O músico e compositor morreu esta terça-feira, em Alfragide. Tinha uma carreira de mais de seis décadas e despediu-se dos palcos em 2024, com um último álbum de homenagem às suas influências.
Morreu António Chainho, referência maior da guitarra portuguesa, no dia em que completava 88 anos

António Chainho, um dos nomes mais marcantes da guitarra portuguesa, morreu esta terça-feira, na sua casa em Alfragide, nos arredores de Lisboa, no dia em que completava 88 anos. A informação foi confirmada pelo seu agente artístico.

Ao longo de mais de 60 anos de carreira, Chainho construiu um percurso singular, reconhecido dentro e fora de Portugal. A crítica internacional consagrou-o como um verdadeiro “mestre da guitarra portuguesa”, estatuto que consolidou com uma obra extensa, marcada pela ligação à tradição e pela procura constante de novos caminhos sonoros.

Em setembro de 2024, decidiu encerrar a carreira artística.
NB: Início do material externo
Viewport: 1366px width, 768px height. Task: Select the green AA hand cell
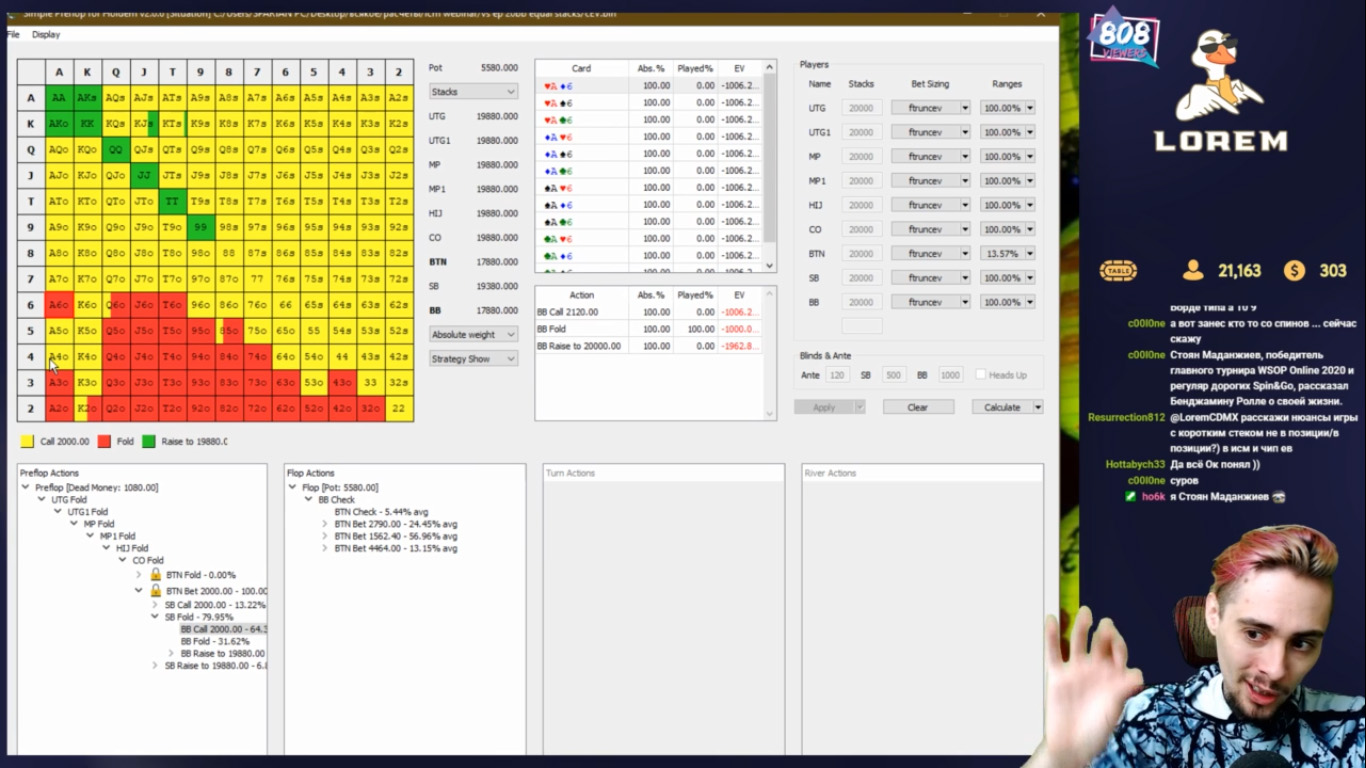click(59, 98)
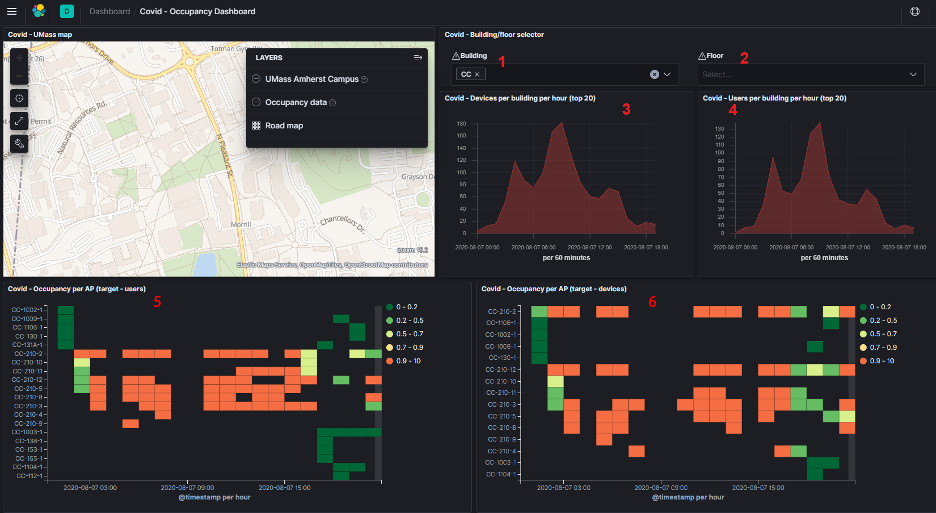Expand the Building dropdown list

(668, 74)
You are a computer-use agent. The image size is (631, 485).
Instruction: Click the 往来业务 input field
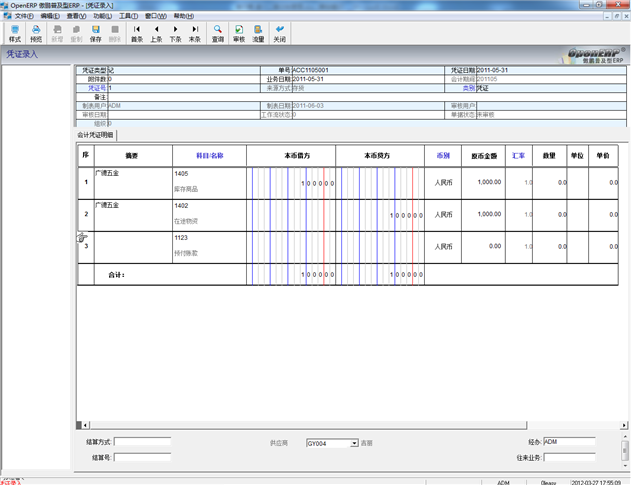tap(569, 457)
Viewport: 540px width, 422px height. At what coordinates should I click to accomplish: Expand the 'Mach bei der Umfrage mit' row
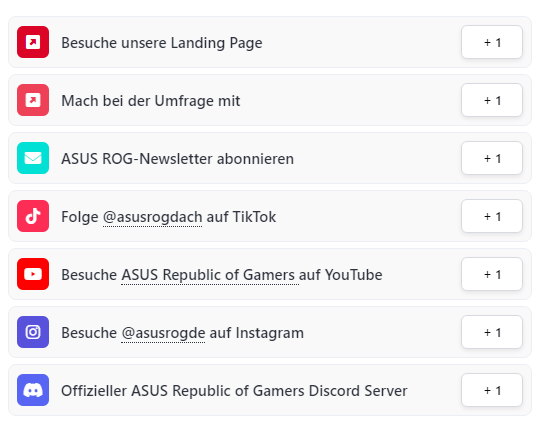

Nesse mesmo ano lançou O Abraço da Guitarra, o último álbum, onde prestou homenagem aos músicos que o influenciaram e que conheceu através da rádio, num regresso às origens e às referências que moldaram o seu estilo.

Nascido a 27 de janeiro de 1938, em São Francisco da Serra, no distrito de Beja, António Chainho começou a tocar guitarra no meio fadista na década de 1960. A partir daí, tornou-se uma presença incontornável da música portuguesa, levando a guitarra portuguesa a palcos nacionais e internacionais e influenciando várias gerações de músicos.

A morte de António Chainho representa a perda de uma figura maior da cultura portuguesa, cuja obra permanece como testemunho de uma vida dedicada à música e à valorização de um dos instrumentos mais identitários do país.